- **DATA FOR THE TASK**
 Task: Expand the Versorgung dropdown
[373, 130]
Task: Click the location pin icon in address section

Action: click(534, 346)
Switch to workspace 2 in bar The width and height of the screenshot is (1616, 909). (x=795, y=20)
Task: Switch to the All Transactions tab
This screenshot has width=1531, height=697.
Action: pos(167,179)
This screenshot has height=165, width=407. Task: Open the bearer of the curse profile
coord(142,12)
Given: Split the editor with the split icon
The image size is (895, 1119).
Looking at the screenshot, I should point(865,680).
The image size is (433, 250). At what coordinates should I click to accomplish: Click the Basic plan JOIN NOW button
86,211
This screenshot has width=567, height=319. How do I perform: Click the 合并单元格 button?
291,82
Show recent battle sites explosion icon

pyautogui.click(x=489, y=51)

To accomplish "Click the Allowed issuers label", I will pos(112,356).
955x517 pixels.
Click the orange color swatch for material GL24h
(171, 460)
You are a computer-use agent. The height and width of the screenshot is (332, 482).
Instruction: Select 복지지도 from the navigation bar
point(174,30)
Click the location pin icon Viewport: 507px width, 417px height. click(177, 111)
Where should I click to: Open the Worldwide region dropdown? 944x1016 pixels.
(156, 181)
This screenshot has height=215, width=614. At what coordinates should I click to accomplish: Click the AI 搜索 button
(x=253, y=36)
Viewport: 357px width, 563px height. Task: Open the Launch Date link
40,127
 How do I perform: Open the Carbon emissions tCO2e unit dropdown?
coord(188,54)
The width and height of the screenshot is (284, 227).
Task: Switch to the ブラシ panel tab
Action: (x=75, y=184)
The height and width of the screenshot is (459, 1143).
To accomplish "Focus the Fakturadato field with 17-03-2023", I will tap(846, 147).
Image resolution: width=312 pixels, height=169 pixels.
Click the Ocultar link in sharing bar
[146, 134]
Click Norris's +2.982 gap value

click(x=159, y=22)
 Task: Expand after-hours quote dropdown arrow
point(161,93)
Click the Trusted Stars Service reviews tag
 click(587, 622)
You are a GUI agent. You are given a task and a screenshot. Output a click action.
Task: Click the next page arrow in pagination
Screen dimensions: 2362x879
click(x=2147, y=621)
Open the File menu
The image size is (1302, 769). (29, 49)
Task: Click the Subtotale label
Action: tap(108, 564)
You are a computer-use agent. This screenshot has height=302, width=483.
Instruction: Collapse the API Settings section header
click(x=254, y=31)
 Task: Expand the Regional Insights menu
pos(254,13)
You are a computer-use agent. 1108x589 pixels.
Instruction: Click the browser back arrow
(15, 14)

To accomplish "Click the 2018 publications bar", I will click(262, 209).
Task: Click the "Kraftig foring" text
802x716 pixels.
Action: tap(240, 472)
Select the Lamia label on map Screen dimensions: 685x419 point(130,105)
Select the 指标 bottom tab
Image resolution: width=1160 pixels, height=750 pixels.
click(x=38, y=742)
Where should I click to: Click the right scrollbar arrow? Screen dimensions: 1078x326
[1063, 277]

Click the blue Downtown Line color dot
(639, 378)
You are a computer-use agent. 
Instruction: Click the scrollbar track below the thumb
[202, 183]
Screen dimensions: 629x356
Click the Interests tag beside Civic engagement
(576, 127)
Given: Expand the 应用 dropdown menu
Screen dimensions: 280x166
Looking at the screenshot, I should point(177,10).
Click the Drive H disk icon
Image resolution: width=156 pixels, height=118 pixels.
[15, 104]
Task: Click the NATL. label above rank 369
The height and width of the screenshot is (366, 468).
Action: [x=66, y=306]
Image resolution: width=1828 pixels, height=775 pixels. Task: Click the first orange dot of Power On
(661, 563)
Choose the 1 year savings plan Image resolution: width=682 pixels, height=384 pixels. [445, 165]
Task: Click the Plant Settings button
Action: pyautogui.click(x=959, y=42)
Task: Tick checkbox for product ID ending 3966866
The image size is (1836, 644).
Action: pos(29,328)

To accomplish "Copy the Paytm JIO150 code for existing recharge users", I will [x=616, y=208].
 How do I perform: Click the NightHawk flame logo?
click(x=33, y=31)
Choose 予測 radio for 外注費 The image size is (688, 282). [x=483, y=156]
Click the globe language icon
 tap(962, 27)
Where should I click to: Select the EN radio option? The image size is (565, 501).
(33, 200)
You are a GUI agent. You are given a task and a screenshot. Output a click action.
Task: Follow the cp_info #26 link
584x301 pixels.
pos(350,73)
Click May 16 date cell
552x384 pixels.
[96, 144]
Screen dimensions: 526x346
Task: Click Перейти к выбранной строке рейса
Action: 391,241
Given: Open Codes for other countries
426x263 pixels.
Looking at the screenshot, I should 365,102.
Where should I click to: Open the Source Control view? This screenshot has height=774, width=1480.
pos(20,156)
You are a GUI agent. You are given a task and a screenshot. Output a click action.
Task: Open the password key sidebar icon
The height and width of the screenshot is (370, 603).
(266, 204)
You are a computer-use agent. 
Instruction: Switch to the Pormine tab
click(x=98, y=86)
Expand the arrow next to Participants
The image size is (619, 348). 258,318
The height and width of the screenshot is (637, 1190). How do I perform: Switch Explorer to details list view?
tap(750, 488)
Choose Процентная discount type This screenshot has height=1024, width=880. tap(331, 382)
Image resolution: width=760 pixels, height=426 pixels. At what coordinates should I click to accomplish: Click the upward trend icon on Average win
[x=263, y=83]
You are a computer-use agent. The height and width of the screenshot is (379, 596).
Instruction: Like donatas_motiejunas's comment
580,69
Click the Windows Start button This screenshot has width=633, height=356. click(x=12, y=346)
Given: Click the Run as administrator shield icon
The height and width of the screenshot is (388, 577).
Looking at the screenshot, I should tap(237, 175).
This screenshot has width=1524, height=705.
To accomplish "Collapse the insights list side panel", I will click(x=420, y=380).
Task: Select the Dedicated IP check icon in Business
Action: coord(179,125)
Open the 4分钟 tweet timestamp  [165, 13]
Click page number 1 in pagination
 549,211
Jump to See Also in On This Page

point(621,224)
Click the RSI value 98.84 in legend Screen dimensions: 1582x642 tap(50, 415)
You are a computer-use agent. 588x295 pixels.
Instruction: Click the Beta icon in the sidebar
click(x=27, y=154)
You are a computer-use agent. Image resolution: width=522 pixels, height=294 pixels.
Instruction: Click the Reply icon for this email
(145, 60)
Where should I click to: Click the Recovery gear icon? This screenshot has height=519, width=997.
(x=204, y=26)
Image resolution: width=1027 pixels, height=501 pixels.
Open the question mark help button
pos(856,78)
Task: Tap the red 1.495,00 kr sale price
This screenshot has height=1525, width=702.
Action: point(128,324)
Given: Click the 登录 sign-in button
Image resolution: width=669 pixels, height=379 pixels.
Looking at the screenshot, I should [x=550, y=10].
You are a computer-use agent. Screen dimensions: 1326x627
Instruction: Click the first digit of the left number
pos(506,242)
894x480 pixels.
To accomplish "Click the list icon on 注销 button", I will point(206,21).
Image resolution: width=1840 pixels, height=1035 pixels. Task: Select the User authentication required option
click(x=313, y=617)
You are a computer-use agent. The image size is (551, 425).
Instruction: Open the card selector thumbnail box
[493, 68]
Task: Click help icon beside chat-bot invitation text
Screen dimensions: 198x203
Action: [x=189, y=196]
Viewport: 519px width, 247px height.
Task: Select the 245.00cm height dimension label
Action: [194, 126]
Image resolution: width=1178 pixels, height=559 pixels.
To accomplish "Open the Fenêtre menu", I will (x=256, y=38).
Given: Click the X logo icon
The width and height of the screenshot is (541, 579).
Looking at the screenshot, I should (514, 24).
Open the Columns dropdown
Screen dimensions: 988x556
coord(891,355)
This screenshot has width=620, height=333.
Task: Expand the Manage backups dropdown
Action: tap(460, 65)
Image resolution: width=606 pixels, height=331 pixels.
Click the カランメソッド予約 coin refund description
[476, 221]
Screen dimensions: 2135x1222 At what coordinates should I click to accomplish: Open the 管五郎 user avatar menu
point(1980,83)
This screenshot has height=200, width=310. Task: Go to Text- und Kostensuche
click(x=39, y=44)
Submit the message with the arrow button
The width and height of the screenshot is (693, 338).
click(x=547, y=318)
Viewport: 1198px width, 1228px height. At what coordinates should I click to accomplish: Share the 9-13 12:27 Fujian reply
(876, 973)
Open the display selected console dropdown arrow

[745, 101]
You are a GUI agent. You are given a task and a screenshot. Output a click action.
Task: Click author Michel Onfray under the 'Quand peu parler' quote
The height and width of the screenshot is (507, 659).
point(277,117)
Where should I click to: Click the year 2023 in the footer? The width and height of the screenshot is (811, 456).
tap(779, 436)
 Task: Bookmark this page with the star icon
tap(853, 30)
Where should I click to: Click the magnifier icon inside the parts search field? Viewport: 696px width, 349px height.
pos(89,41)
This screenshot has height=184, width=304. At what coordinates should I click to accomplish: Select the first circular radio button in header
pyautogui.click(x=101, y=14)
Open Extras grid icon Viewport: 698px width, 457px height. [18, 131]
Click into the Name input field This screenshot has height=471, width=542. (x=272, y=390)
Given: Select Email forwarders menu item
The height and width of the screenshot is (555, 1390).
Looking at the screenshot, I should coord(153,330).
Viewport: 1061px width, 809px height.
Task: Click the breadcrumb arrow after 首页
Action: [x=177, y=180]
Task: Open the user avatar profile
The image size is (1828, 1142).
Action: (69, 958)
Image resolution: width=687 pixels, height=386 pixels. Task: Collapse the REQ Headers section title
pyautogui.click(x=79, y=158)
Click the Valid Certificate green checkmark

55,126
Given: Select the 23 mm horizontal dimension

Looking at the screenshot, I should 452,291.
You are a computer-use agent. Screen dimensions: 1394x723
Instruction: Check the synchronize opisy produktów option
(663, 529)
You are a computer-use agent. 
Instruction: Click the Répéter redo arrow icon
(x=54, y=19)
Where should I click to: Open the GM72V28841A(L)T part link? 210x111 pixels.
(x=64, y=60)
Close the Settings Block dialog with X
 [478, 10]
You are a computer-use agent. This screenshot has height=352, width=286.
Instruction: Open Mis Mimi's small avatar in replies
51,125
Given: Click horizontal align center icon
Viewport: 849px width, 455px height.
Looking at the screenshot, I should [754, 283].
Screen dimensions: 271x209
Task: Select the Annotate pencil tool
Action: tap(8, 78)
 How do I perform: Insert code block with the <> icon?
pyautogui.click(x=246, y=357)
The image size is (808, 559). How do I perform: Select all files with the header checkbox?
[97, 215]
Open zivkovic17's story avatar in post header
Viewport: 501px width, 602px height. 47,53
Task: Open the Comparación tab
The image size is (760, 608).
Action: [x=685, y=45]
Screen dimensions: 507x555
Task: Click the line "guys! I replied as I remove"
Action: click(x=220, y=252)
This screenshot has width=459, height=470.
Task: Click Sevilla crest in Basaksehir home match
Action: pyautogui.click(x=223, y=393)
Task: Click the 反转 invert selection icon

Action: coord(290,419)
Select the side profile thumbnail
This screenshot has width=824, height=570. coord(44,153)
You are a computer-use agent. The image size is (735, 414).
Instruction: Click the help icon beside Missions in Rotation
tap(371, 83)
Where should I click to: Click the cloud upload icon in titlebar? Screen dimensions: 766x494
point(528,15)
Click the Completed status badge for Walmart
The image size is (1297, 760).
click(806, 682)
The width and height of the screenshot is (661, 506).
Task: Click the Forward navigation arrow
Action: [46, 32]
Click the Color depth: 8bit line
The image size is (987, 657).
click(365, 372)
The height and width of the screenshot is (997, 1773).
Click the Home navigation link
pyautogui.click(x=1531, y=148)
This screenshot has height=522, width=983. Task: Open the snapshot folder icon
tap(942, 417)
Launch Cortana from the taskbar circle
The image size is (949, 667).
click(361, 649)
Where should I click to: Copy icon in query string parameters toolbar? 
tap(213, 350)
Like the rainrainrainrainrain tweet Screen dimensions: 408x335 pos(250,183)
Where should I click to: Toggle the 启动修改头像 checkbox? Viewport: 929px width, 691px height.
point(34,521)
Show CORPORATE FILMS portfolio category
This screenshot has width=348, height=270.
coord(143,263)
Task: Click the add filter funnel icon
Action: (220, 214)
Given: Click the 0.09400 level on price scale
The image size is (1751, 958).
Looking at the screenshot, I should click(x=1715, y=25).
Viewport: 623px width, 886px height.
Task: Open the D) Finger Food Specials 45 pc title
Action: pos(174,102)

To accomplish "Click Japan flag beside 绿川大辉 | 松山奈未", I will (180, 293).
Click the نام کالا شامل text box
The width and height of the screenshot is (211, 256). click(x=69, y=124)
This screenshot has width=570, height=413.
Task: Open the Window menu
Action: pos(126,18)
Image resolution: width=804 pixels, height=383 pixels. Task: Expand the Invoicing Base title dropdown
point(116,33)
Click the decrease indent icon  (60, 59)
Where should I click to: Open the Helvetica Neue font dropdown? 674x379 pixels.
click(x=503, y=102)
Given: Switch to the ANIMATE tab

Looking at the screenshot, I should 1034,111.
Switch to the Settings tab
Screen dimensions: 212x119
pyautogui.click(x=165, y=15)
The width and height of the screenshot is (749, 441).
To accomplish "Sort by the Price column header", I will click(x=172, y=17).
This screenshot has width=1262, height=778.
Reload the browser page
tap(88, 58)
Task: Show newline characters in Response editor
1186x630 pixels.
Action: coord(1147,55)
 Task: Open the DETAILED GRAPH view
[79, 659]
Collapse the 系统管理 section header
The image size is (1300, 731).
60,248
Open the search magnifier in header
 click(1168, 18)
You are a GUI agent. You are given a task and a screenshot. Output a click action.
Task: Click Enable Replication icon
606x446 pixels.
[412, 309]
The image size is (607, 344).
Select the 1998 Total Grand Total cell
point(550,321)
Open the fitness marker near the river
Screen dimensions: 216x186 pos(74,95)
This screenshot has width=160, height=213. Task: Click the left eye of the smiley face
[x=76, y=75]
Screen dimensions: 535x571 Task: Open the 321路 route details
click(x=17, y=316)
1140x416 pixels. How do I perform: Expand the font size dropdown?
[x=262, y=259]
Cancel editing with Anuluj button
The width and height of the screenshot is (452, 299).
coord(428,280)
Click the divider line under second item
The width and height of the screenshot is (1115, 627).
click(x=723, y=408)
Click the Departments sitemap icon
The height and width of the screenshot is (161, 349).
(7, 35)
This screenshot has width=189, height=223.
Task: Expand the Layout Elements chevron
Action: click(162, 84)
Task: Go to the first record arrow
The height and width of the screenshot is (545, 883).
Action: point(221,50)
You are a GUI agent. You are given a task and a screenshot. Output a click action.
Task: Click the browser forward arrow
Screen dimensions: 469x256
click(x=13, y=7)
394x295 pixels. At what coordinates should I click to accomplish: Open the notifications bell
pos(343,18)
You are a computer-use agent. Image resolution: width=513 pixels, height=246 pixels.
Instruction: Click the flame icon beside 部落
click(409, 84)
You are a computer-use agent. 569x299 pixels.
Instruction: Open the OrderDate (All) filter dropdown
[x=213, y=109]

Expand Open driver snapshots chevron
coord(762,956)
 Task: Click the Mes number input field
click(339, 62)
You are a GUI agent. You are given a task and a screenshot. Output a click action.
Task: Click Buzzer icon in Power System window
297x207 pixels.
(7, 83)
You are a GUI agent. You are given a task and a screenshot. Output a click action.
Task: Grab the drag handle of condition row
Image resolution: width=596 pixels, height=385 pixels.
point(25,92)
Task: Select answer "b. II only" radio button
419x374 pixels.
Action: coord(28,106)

- **REQUEST**
Count the lines in the rows above that contain the string "Power", matching case exactly, and reply with the number alone.

- **FINISHED TASK**
2